Download Java SE for Embedded 7 (ARMv6/7 Linux - Headless )and install it on the PI.  Once done and with the path and java_home correctly set you should be able to run the java on your pi.

Next get hold of a version of Apache Cassandra (http://cassandra.apache.org/)  I was using version 1.1.0.  Install it as usual.    If yo u try and run Cassandra from the bin directory it will fail to start with the serror:

“Invalid initial eden size: -Xmn0M”

The problem is that cassandra-env.sh is trying to work out the heap size by getting the  amount of memory on the machine and multiplying it it by the number of processors (line 69)

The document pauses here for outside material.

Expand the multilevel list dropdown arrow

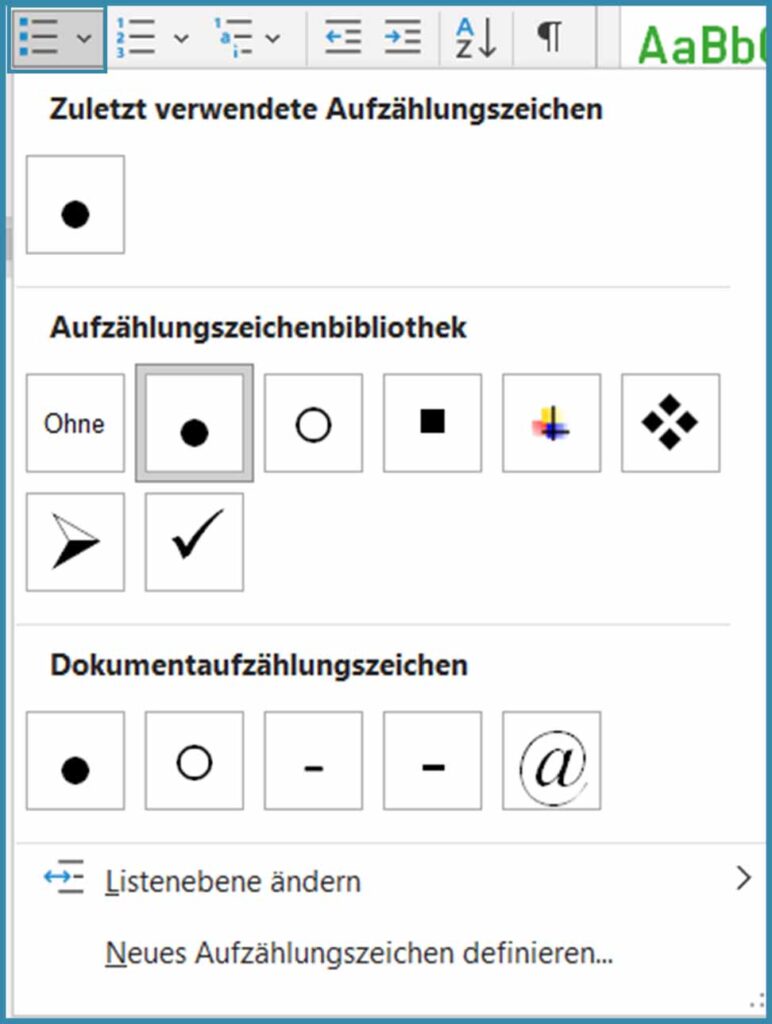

max_sensible_yg_in_mb=`expr $max_sensible_yg_per_core_in_mb "*" $system_cpu_cores`

The number of system cpu cores (line 22 or there abouts):

system_cpu_cores=`egrep -c 'processor([[:space:]]+):.*' /proc/cpuinfo`

is failing on the Pi (there is no processor line in /proc/cpuinfo).  For now I’ve manually altered cassanda-env.sh  to report only on core. 

system_cpu_cores=1

Cassandra now runs on the Pi.     There must be a better way of doing this( my Linux programming is failing me for the moment)  but for now I’m just tinkering so it will do.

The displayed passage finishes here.